Jetzt bestand ferner auch die himmlische Braut Christi, die Er liebt, aber die erst in der Herrlichkeit offenbar wird. Ihr Dasein begann unter der Wirksamkeit des Heiligen Geistes, und auch ihre Reise durch die Welt geschieht unter der Leitung dieses heiligen Führers, wie einst Rebekka in Begleitung des Knechtes Abrahams durch die Wüste zu Isaak geleitet wurde (1. Mo 24).

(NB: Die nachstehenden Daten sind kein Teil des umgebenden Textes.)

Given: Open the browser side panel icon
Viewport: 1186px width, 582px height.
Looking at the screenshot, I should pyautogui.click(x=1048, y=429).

Da war nicht eine Wolke gekommen, um in ihrer Mitte zu wohnen, wie unter Israel, sondern die «Kraft aus dem Himmel», die die Gläubigen erfüllte, eine Kraft, die durch das göttliche Wort, gleich wie Feuer, die Seelen durchdrang und alles richtete, was nicht von Gott war.

Was bedeutete die Tatsache, dass die mit Heiligem Geist getauften Jünger in fremden Sprachen redeten? Das war ein Kennzeichen der Kraft des Geistes Gottes in ihnen, und es machte auf die, die Zeugen davon waren, den allerstärksten Eindruck. Sie war auch eine Demonstration der Gnade Gottes, die sich über die Schranken hinwegsetzte, die die Sünde gezogen hatte, indem sie sich nun zu allen Nationen wandte.

Einst wollten die Menschen den Turm in Babel errichten, um nicht über die Erde zerstreut zu werden. Ihr törichter Hochmut zwang Gott, ihre Sprache zu verwirren. Wie viel Unheil ist aus dieser Sünde entstanden! Denken wir nur an die Trennung in verschiedene Völker und an den Hass von Nation gegen Nation! Die Gnade Gottes richtet sich nun an alle Menschen, um sie im Glauben und in der Liebe zu einem einzigen Erretter zu vereinigen. Um sie zu berufen, verteilte Er unter die Jünger durch den Heiligen Geist diese verschiedenen Sprachen, um zu jedem Menschen zu reden, zu welcher Nation er auch gehören mochte.